「そうですよね。でもあまり緊張しなくて大丈夫ですよ。えー、休日はお一人で過ごすことが多いようですが、現在恋人は?」
「いない。知っとるくせに」
「知ってるけど、インタビューだから。『募集中です(笑)』って書いておくから」
「そうしてくれ」
「仕事上で出会いってありますか?」
「正直、海保の中だけってのは出会いも多くない。合コンだってそれなりにするしのう」
「えっ、例えばどういう方と? これはただの純粋な興味なんだけど」
「あー、多いのは看護士さんかのう。海保の中でってのもあるし、ベタに誰かの友達とか」
「へー。身内でも合コンとかするものなの?」
「ワシらのところは、ほんに男しかおらんからのー。そりゃあするじゃろ」
「そうなんだ。じゃあ、救助から始まる恋っていうのはどうですか?」
「どうって……まぁ、ありじゃとは思うけどなぁ。実際、助けてくれてありがとうって菓子折り持ってくる人もおったし、そこから発展させようと思えば……のぉ?」
「ほうほう。これは読者が食いつくわ」
「わざと事故になるような真似はせんように書いとけよ。ああは言うたけど、実際はそんな愛だ恋だ言うてる場合じゃないからのぉ。生きるか、死ぬかじゃ」
「もちろんです」
ミルクティーを飲みながら、アタシの知らない大羽をたくさんの知って、読者にどんな風に「大羽隊員」を知ってもらおうと考える。
記事を書いているときや修羅場の後の発売日も好きだけど、この仕事で、アタシはこの時間が一番好きだった。
記事用のスナップを取りながら、記事のレイアウトを想像する。
何から何まで自分一人でというのはやはり大変だけど、何でも自分の意見を試せるというのは、思った以上に面白いことだと知った。
チャンスをくれた編集長に再び感謝するとともに、絶対に成功させてやろうと心に決めた。
「では最後に、大羽隊員にとって、仕事の魅力とはなんですか?」
「人を、助けられるところ」
「……人を助けられるところ、ですか?」
一呼吸置いて、静かに大羽は言った。その目は、どこか寂しげに足元を見ている。
「昔、人を助けられんかったことがあった。そん頃ワシはまだ保大に入ったばっかでの、潜水士になろうとは全然思っとらんかったんじゃけど……」
人生の中で言えば、中学高校のたった六年。それでもアタシはそれだけで大羽のほとんどを知ったつもりでいた。
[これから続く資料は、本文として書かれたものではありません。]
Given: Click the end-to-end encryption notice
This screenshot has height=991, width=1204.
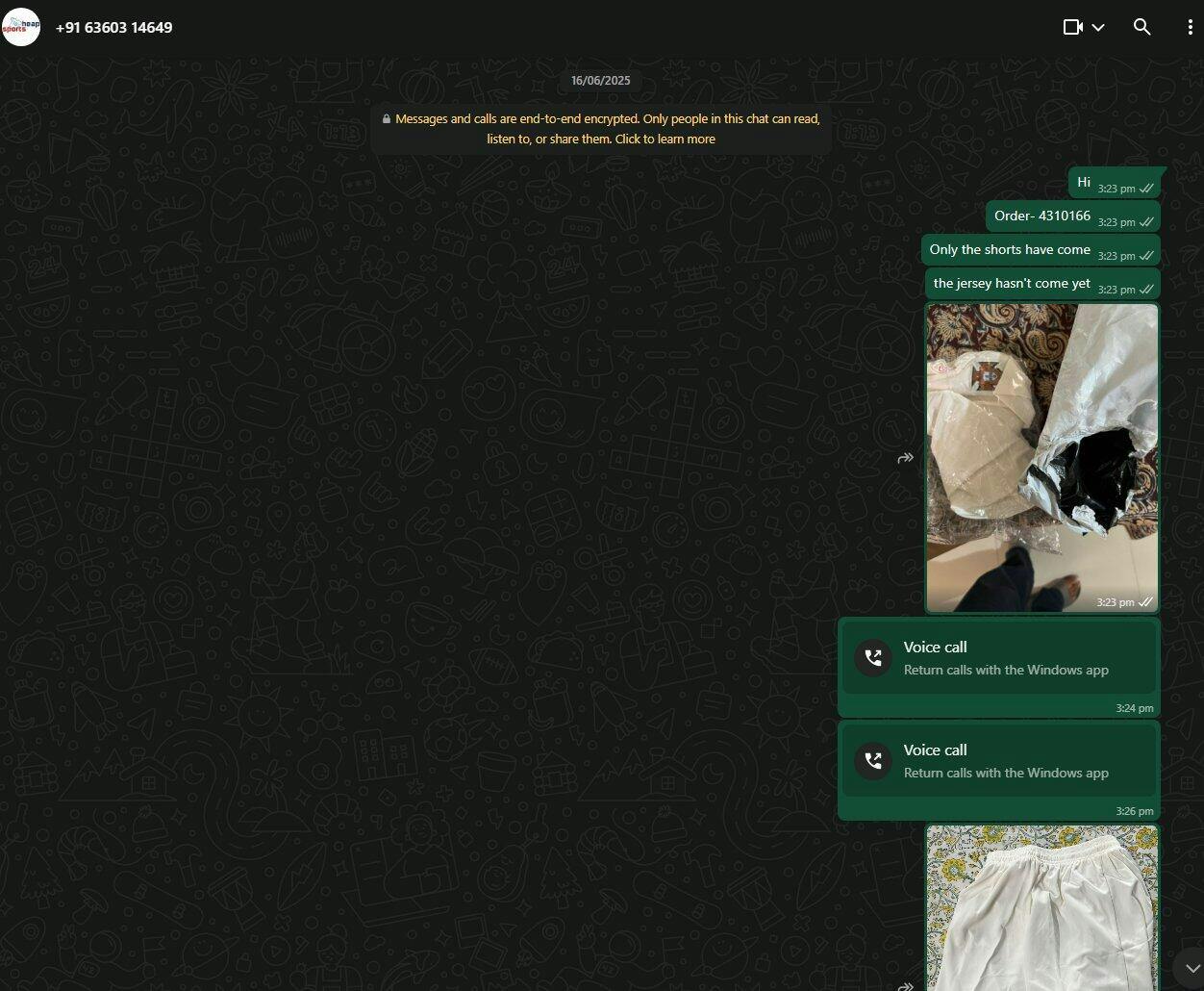Looking at the screenshot, I should coord(601,129).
正義感の強い大羽の口から「助けられなかった」と聞くとは思っていなくて、仲間を大切にする大羽だからこそ、その言葉がショックだった。
アタシの口から言葉が出ることはなく、大羽は続けた。
「目の前で事故があった。それでもワシは助けることさえできなくて、助けられるはずだった人達を、ワシは助けられんかった」
「だから。人を助けられるようになった今では、悔しい思いだけじゃなくなった」と、大羽は笑った。
成功なんて確実じゃない。それでも彼らはそれを限りなく確実にしていく努力をしてる。
なんだか、胸が熱くなった。
アタシも本気で全力で、一生懸命に仕事をしていこうという熱が込み上げた。
午前中でインタビューを終えると、アタシ達は喫茶店を出て官舎へ向かった。
本当は休日の過ごし方もクローズアップしてみたかったけど、今日は勉強をすると言う。
邪魔はできないと思い、三十分程度写真を撮ったり軽く話を聞いてから、記事の編集作業を始めようと編集部へ戻ることにした。
アタシは今、仕事が楽しくてしょうがない。半面、友達として知らなかった大羽の一面を知ってしまい、戸惑っている自分がいた。
内容がショッキングだったこともあるが、それよりも何よりも、自分は大羽のことを知ったつもりでいたから。
六年間ずっと一緒だった。大羽の好き嫌いも行動パターンも、色んなことを知ったつもりでいた。保大に入ってからのことなんか、何にも知らないくせに。
きっともっと、アタシの知らない魅力がたくさんあるのだろう。仕事の魅力も、大羽の魅力も。
「やってやる!」
その魅力を引き出して読者に知ってもらおう。アタシの心はまた燃えていた。
「あ、編集部戻る前に携帯ショップ行って電話帳コピーしてもらおう」
そしてアタシは携帯ショップに寄ってから編集部へと戻った。